- Consigne écrite A
Traduisez en anglais cette phrase du texte sur le Magnificat : « Marie est plus que Marie, parce que Marie c’est nous et nous sommes Marie. »
- Consigne écrite B
Poursuivez le texte sur le Magnificat à partir de sa dernière phrase.

- Texte source
_ _ _ _ _ _ _
« Il renverse les puissants de leurs trônes, il élève les humbles, il comble de biens les affamés, renvoie les riches les mains vides » : ce sont les paroles les plus fortes du Magnificat, que nous venons d’entendre. Par ces mots, Marie proclame la présence de Dieu dans l’histoire humaine : sa petite histoire de femme, mais aussi l’histoire de son peuple, de son temps, de son passé et de son avenir, qui est formé par toutes les générations du monde.
Nous aussi, à travers cette messe télévisée, nous essayons d’annoncer cette présence divine concrète, en associant les mots de Marie aux images et à la musique. Il s’agit d’une tentative nouvelle, rendue possible par la technologie, mais si on réfléchit bien, on se rend compte qu’il s’agit d’un exercice profondément traditionnel, parce que ce cantique de Marie est né comme de la poésie et la poésie est un texte qui sort de lui-même, et se projette vers nous avec force ! Le Magnificat lui aussi a toujours jailli vers l’extérieur du livre et est devenu d’abord chant et musique, et ensuite a inspiré la peinture, les images et même le « Sacro Monte » ici, à Locarno. Aujourd’hui, nous avons osé présenter le Magnificat avec les images d’actualité, avec les visages et les personnes dans lesquels nous reconnaissons quelque chose de la réalité de Dieu dans l’histoire.
Sur les images qui ont illustré notre Magnificat, c’est avant tout l’histoire de gens simples, qui ont rendu grâce à Dieu par de beaux ex-votos de la tradition populaire. Mais nous avons aussi inséré des scènes « politiques », comme la chute du mur de Berlin. Il y avait également des figures humbles et fortes de notre temps, comme Mère Teresa, le pape Jean, l’Abbé Pierre, et même des figures extérieures à la tradition chrétienne, comme la militante pacifique birmane Aung San Suu Kyi, prix Nobel de la paix en 1991.
Il n’est pas question de canoniser quelqu’un, mais de permettre au Magnificat de faire son œuvre aujourd’hui, qui est de déborder du texte écrit et de nous montrer, aujourd’hui, les « grandes choses » pour lesquelles magnifier Dieu, les réalités humaines que Dieu « assume », aujourd’hui, au « ciel ».
Peut-être vous demandez vous pourquoi j’utilise des mots qui reprennent le langage mariale de l’Assomption, pour parler de chacun de nous… Quels sont les points communs entre Marie et Aung San Suu Kyi, avec le mur de Berlin, avec les défis de notre temps ? Se demander cela, cependant, révèle toute la pauvreté de notre dévotion à Marie ! Nous avons réduit la Vierge à une « machine à mercis », alors que Dieu nous l’a donnée comme symbole du monde sauvé. Un monde qui cherche et chante les grandes œuvres de Dieu en tout temps et partout ! Marie est plus que Marie, parce que Marie c’est nous et nous sommes Marie. C’est pour cette raison que le concile Vatican II l’a proclamée « Mère de l’Église » et que le pape Paul VI l’appelait « notre sœur ».
_ _ _ _ _ _ _
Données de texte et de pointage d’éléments
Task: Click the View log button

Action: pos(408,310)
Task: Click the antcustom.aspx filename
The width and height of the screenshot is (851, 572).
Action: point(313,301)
_ _ _ _ _ _ _
- Réponse de l’exercice A
Mary is more than Mary, because Mary is us and we are Mary.

- Réponse de l’exercice B
Marie est la femme de l’Apocalypse. Marie fait partie de ces « tous » qui recevront la vie dans le Christ, comme nous l’avons entendu chez saint Paul. Mais depuis que Marie c’est nous, la femme de l’Apocalypse nous révèle aussi notre identité ! Marie est la femme revêtue du soleil, car en nous brille le soleil du matin de Pâques ! C’est la femme qui donne naissance au Messie, parce que Jésus est le fils de notre humanité concrète. C’est la femme qui a trouvé refuge au désert, parce que nous sommes le peuple de Dieu qui vit dans le désert d’aujourd’hui, l’exode de Pâques jusqu’au Royaume. La belle image de la fuite en Égypte, conservée ici à Madonna del Sasso, doit nous rappeler que Dieu est à l’œuvre aujourd’hui, pour nous donner un havre de sécurité dans nos déserts !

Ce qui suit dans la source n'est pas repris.